> _Document passage_:
----
Project#

class osekit.public.project.Project(folder: Path, strptime_format: str | None, gps_coordinates: str | list | tuple = (0, 0), depth: float = 0.0, timezone: str | None = None, outputs: dict | None = None, job_builder: JobBuilder | None = None, instrument: Instrument | None = None, first_file_begin: Timestamp | None = None)#

Main class of the Public API.

The Project is the class that stores the original audio dataset, and from which transforms are ran from this dataset to generate spectro datasets, reshaped audio datasets, etc. It has additionnal metadata that can be exported, e.g. to APLOSE.

Initialize a Project.

Parameters#

folder: Path

Path to the folder containing the original audio files.

strptime_format: str | None

The strptime format used in the filenames. It should use valid strftime codes (https://strftime.org/). If None, the first audio file of the folder will start at first_file_begin, and each following file will start at the end of the previous one.

gps_coordinates: str | list | tuple

GPS coordinates of the location were audio files were recorded.

depth: float

Depth at which the audio files were recorded.

timezone: str | None

Timezone in which the audio data will be located. If the audio file timestamps are parsed with a tz-aware strptime_format (%z or %Z code), the AudioFiles will be converted from the parsed timezone to the specified timezone.
----
> _Data records_:

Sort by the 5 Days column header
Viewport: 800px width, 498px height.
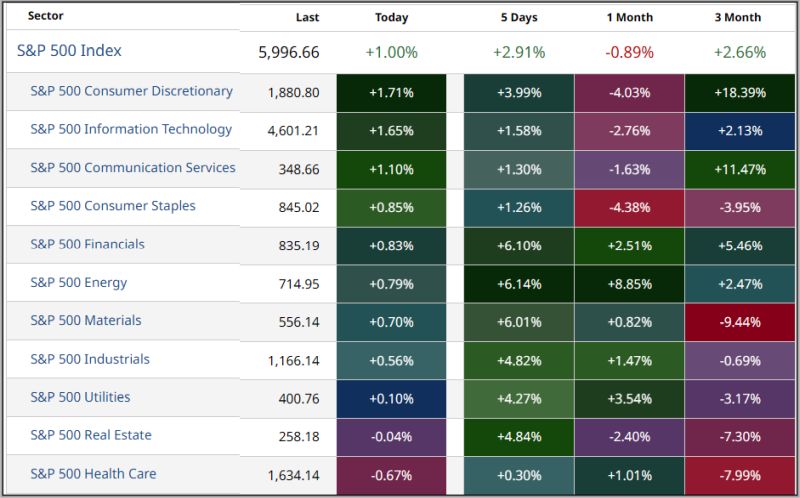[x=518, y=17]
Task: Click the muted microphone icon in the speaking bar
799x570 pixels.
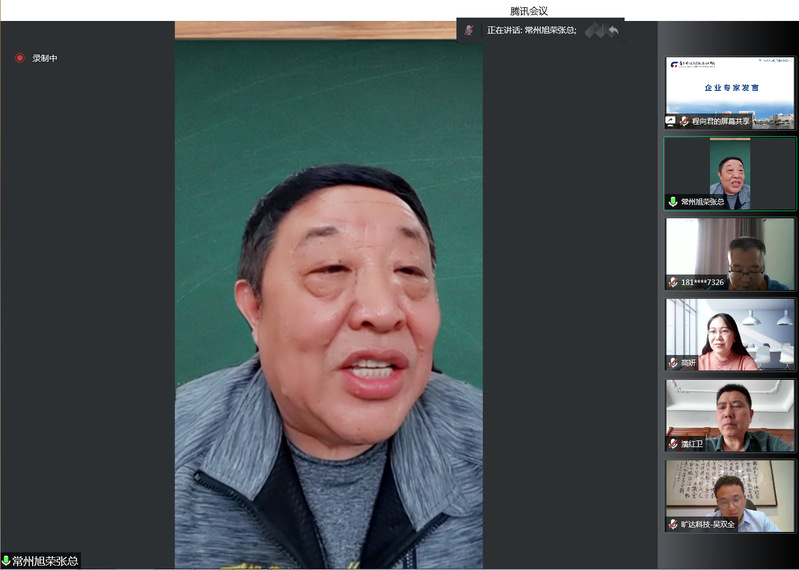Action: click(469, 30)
----
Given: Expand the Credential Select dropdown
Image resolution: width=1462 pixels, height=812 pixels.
----
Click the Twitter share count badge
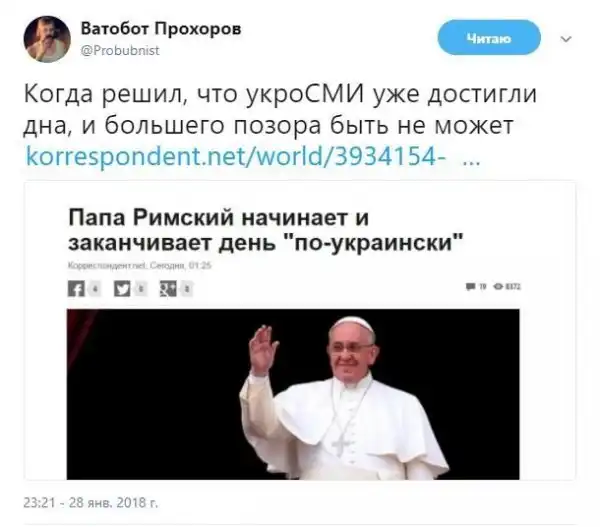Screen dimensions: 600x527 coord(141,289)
----
> _Parts of the exercise_:
1. According to the Project class documentation, where does the first audio file of the folder start if strptime_format is None?
2. Return the Project class documentation from "The Project is" to "e.g. to APLOSE.", copied word for word.

> _Expected outputs_:
1. It starts at first_file_begin, and each following file starts at the end of the previous one.

2.
The Project is the class that stores the original audio dataset, and from which transforms are ran from this dataset to generate spectro datasets, reshaped audio datasets, etc. It has additionnal metadata that can be exported, e.g. to APLOSE.